The Driving Test
THE DRIVING TEST
It’s useful to understand what will happen during your driving test so that you are prepared and will feel more relaxed. Virtually all instructors give their students an hour’s practice lesson before the test to ‘warm them up’. They then go to the test centre parking in its car park. Nearly all test centres have a toilet – use it if you need to.
In the waiting room the examiner will call your name out and then examine your documents. You must bring your provisional licence, and your theory pass certificate.
Before the test starts, the examiner will ask you if you wish your instructor to come on the test with you. It is best to discuss this with him beforehand. If your instructor accompanies you he cannot take part in the test in any way. You will also be asked if you would like your instructor to listen in on the examiner’s debriefing at the end of the test. Do agree to this as it can provide useful feedback for the training of yourself or other students.
Very occasionally, two examiners will come on your test. The second examiner is a more senior one assessing your examiner. This is a bit off-putting, but don’t get nervous. He is assessing the other examiner not you. Your examiner must be fair and will not be stricter because he is being assessed.
In the car park of the test centre, you will be asked to read a number plate approximately 20 metres away (20.5 for older style plates). If you have a medical condition which you think is relevant to your test, visit the direct.gov.uk website (see this site’s links page) to check.
The examiner will take down the car’s details. Then he will explain what will happen on the test. He will now ask you a ‘ tell me’ question about the car controls. There is a useful link on this site for study under the heading ‘show /tell me’. Now the test proper starts.
The practical driving test lasts between 35 and 40 minutes.
During that time the examiner expects you to follow the road ahead unless he says otherwise. Thus at a crossroads he will expect you to go straight on. If the road bends sharply, stay on the road, do not cross give way markings into a side road. Where you can only turn one way (e.g. joining a dual carriageway) then turn that way. Otherwise, if he wishes you to turn off the main road, he will direct you to do so. The examiner cannot give you advice except in exceptional circumstances. However, he can repeat directions. Occasionally, he may drop hints which could help you. For example, during a parallel park, if the examiner says ‘Would you leave it like this? This is an enormous hint that you need to adjust your position.
During the test you will be asked to do the following:
One manoeuvre: either a parallel park; or stop on the righthand side of the road; or bay park .
In addition, you may be asked to:
Angle Start (this is just moving off when fairly close to a car in front).
Drive on a dual carriageway for a short while.
Do an emergency stop (only 1 in 3 tests). The examiner will warn you beforehand.
You are allowed to make a maximum of 15 Driving Faults during the test and still pass.
However, just one Serious Fault or one Dangerous Fault will cause you to fail.
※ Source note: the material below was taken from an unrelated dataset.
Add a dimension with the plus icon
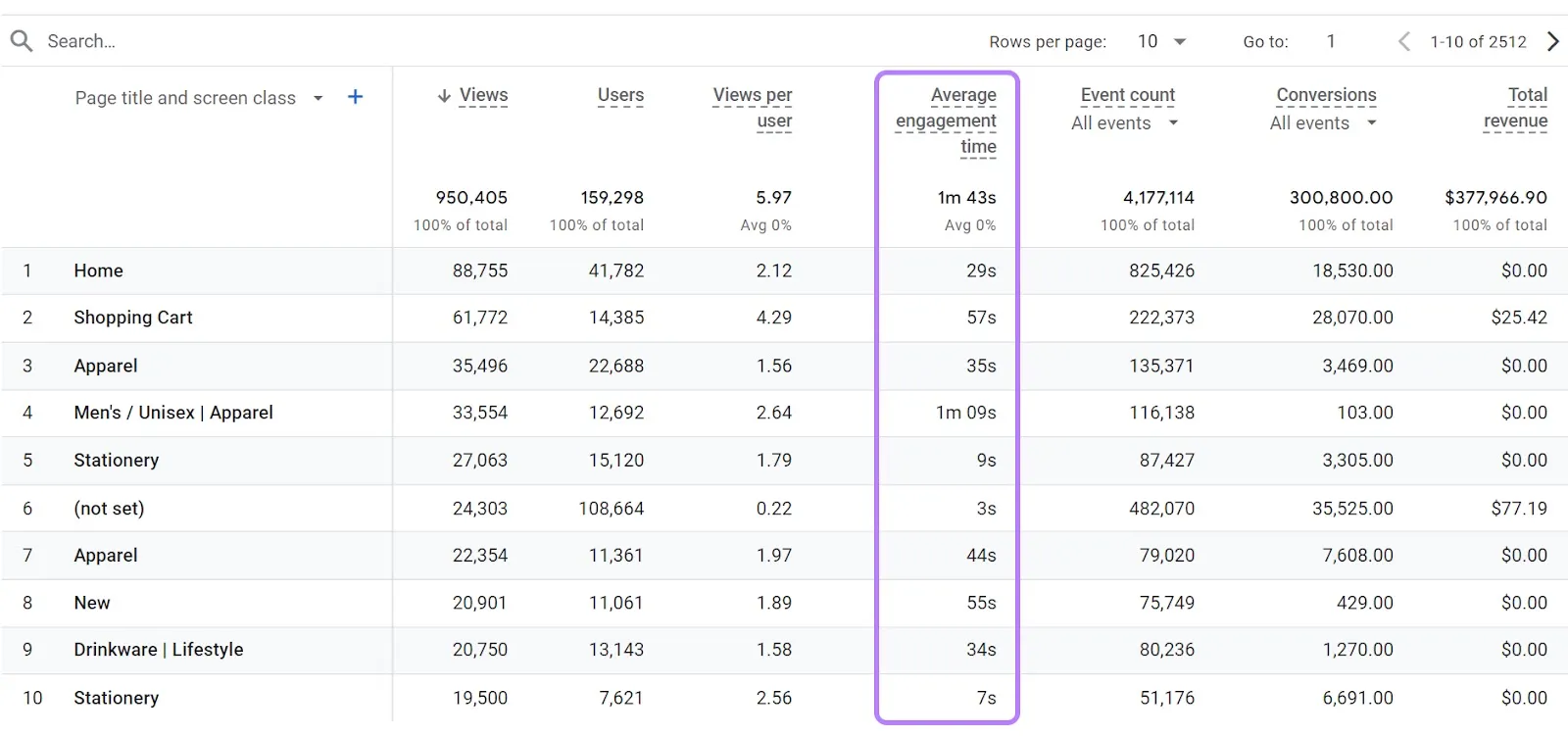Viewport: 1568px width, 736px height. pos(356,97)
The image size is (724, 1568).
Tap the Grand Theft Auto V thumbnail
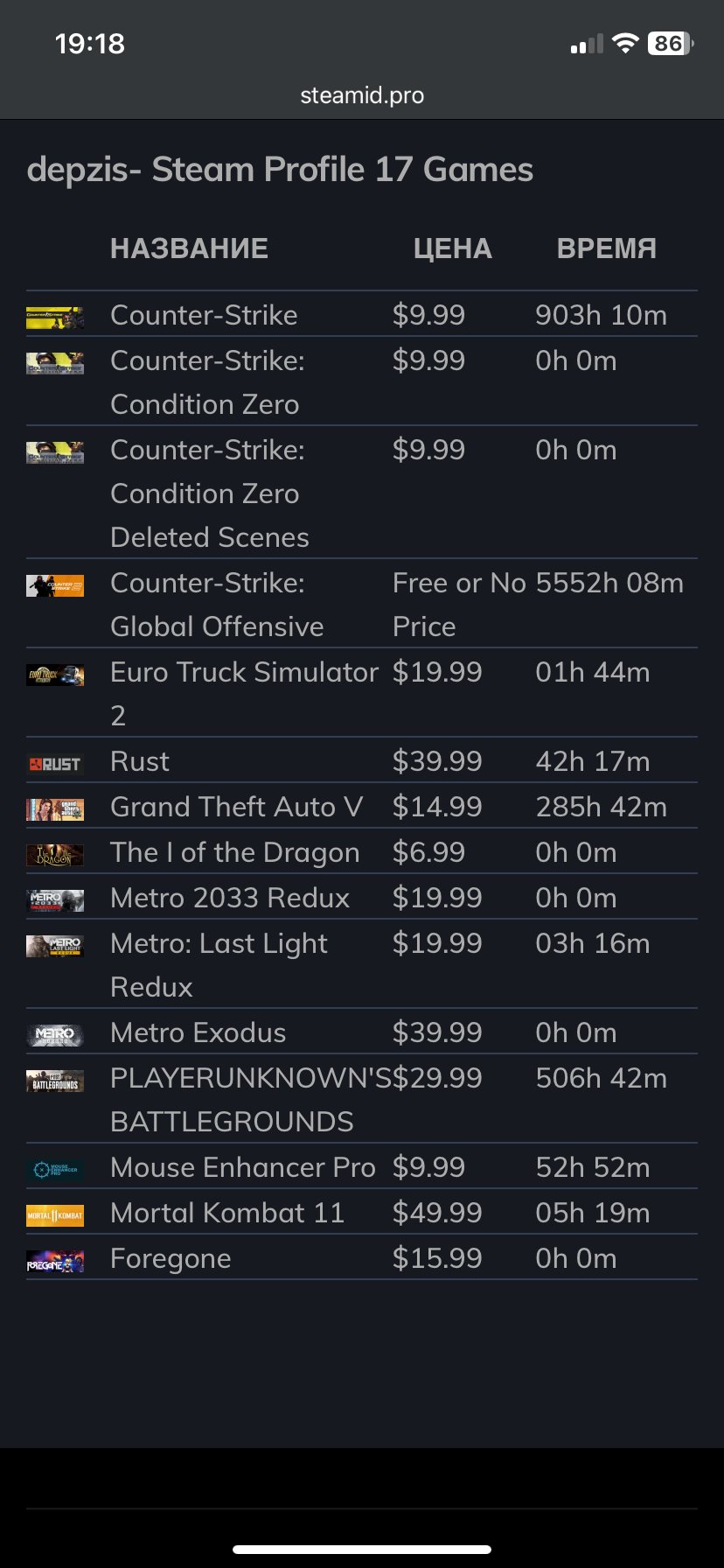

Furthermore, if you make the same Driving Fault many times (normally four) it is then regarded as a Serious Fault and you fail. Some mistakes are automatic Serious Faults because you are breaking the law e.g. emerging from a Stop junction without stopping. Others will be marked on the seriousness of the mistake. Here is an example. If you turn left into a side road and take the corner a little wide so that the car goes a little over the central line you will get a Driving Fault. This is provided it is possible to see clearly into the road and there is nothing coming on the other side of the road.
Serious Fault / Dangerous Fault
However, if you turn into the road and come wider over the wrong side and a car is coming in the opposite direction and has to slow suddenly or stop you will be given a Serious Fault provided the car could be seen. If the car could not be seen because of parked cars or some other obstruction you will be given a Dangerous Fault.
For half the test, 20 minutes, the examiner will expect you to drive without road directions. You will either be asked to follow road signs to a stated destination or you will follow a satnav. The examiner will bring his own satnav that he will mount on the dashboard. You will not be expected to programme the satnav. This is a test of how you drive not your ability to navigate. You will not be faulted for getting lost. The examiner will tell you when this section of the test has ended.
At the end of the test you will return to the test centre. Once you have secured the car he will tell you if you have passed or failed. You may disagree with the examiner’s decision, but there is really no point in arguing with him. Due to the pressure of doing the test, it is very easy to commit faults without realizing.
The examiner will offer a briefing on your performance; do accept as it is useful. He will also comment on the eco efficiency of your driving style (this does not affect whether you pass or fail).
If you have failed try not to be too disappointed. Don’t worry!
You can soon do another one. There is nothing to be embarrassed about in failing your driving test.
On a national basis, the majority of learners fail on the first attempt.
What matters is perseverance.
If you’ve passed, rejoice, but remember you’re still inexperienced. Be careful. The first couple of years are the most expensive and dangerous ones.